Buprenorphine levels were higher during pregnancy than postpartum in all three (0.8 mg, 5.0
mg, 2.0 mg vs 0.55 mg, 4.0 mg, 0.8 mg, respectively). The uncorrected buprenorphine urine
concentrations ranged from 5.5 to 12.1 µg/L [mean 7.0 (2.8) µg/L], although they did not
evaluate if withdrawal symptoms occurred below a certain threshold. The buprenorphine dose in
this study was flexible, with increases or decreases made through clinical decisions based on
compliance in taking medication, participant requests, urine toxicology, and participant
self-reports of opioid withdrawal symptoms or craving. Buprenorphine dose was positively
correlated to creatinine-corrected norbuprenorphine (P < 0.001, R = 0.197),
buprenorphine-glucuronide (P < 0.002, R = 0.143), and norbuprenorphine-glucuronide (P <
0.001, R = 0.182) concentrations across the study. However low correlation coefficients
indicate that prediction of metabolite concentrations in urine based on buprenorphine dose,
or vice versa, would be unreliable. These studies support the need for increased doses of
buprenorphine throughout pregnancy, but may have been too small to determine whether a
relationship between buprenorphine urine levels and dose adjustments exists. Currently, no
studies examined the relationship between gestational age and buprenorphine dose adjustments
after having achieved maintenance dosing.
This information could assist providers in optimizing monitoring of pregnant women and
informing providers regarding dose adjustments. Preventing subtherapeutic levels may decrease
the risk for withdrawal symptoms, craving, and risk of relapse.
No data are available to evaluate whether a particular gestational age requires dose
adjustments due to pregnancy-related pharmacokinetic changes.
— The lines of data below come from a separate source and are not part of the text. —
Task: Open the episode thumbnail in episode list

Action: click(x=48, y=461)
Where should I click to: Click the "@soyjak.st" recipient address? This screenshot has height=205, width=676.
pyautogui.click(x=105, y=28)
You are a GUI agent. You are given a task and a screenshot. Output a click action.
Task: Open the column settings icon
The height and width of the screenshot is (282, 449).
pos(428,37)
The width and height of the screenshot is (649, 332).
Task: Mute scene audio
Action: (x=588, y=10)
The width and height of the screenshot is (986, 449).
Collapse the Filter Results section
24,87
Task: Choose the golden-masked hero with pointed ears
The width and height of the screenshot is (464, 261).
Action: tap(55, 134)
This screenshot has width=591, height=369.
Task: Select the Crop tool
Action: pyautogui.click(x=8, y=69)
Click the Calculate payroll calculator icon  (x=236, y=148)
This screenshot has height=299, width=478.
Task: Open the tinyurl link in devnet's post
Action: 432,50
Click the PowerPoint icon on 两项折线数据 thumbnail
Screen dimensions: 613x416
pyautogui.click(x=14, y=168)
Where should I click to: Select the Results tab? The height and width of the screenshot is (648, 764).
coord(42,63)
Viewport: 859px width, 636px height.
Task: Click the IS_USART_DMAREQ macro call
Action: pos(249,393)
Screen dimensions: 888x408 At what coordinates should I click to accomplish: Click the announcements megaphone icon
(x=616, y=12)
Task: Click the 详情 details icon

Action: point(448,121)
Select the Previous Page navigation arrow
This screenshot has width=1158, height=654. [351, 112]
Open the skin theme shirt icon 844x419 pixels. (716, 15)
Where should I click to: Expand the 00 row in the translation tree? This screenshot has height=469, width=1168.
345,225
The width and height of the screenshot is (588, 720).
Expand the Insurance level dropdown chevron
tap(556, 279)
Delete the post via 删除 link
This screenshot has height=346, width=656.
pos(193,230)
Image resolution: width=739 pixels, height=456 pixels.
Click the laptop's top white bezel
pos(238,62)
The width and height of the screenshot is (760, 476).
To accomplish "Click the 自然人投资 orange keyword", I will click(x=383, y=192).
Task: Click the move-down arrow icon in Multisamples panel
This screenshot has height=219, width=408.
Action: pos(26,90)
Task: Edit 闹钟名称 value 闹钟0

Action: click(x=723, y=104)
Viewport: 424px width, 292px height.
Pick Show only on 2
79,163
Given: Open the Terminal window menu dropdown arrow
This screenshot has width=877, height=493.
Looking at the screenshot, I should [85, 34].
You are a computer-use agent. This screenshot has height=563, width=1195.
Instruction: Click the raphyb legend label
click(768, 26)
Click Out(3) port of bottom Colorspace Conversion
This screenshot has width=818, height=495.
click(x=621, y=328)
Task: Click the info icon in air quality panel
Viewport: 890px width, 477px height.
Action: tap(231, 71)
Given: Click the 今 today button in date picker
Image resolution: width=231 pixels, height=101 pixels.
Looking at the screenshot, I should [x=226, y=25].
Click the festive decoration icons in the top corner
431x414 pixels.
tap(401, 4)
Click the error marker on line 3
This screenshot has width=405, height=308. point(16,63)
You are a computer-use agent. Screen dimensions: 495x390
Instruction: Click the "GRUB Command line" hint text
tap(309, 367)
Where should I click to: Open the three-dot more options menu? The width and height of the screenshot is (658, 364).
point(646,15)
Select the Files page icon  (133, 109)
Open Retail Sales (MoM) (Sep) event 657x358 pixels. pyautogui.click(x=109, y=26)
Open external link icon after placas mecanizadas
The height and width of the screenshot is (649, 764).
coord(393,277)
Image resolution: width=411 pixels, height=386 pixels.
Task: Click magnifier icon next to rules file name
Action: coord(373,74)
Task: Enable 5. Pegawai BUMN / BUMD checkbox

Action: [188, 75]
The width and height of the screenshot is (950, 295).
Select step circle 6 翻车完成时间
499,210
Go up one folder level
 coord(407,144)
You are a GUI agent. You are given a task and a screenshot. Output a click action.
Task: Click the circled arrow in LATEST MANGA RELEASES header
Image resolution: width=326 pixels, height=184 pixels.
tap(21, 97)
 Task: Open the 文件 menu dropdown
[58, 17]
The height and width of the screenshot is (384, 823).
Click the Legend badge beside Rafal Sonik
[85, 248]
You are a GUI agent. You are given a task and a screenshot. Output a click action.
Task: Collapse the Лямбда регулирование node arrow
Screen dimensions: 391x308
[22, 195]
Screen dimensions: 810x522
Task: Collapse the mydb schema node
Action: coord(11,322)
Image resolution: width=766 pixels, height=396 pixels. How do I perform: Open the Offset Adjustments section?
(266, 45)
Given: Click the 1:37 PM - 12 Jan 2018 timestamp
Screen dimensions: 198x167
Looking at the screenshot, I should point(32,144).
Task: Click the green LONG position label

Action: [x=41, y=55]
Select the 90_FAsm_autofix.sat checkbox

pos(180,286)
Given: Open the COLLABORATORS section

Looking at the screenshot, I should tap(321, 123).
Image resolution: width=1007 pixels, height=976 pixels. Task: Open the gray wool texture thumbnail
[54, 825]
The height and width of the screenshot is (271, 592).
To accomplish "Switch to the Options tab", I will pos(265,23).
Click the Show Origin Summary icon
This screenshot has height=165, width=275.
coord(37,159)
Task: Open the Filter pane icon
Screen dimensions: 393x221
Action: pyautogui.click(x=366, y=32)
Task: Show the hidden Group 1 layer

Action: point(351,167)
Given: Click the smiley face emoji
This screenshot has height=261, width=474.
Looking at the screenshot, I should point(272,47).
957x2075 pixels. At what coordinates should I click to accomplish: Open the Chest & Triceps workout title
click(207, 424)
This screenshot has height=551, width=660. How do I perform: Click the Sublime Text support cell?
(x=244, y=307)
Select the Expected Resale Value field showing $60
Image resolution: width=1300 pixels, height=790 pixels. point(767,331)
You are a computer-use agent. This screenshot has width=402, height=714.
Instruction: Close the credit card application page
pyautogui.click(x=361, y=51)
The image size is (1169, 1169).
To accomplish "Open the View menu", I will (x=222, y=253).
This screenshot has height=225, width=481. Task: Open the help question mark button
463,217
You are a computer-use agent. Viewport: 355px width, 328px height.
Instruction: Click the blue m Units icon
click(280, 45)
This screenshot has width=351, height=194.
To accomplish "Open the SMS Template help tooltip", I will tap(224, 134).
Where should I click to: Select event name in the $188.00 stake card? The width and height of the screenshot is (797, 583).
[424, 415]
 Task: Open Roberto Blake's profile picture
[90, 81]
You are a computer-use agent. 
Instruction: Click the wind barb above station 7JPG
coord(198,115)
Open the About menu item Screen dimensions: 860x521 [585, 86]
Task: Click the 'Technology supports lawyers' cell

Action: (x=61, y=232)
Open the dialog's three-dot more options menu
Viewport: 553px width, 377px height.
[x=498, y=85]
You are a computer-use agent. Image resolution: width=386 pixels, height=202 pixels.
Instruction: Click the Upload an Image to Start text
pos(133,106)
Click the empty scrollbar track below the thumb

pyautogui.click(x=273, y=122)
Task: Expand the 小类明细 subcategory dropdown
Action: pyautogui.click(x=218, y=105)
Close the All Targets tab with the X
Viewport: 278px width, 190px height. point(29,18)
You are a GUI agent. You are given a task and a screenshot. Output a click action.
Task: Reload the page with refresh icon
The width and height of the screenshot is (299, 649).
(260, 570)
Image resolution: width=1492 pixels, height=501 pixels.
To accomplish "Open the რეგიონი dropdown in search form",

The program obtains
quantitative and qualitative buprenorphine and norbuprenorphine urine levels at each visit.
These data are used to confirm that she is taking her buprenorphine prescription. No data are
available to determine if there is a lower threshold in urine buprenorphine and metabolite
that levels correlate with symptoms that require dose increases. Additionally, no data are
available evaluating if rates of NAS, treatment for NAS, or total dose of morphine for NAS
correlates as a function of maternal dose.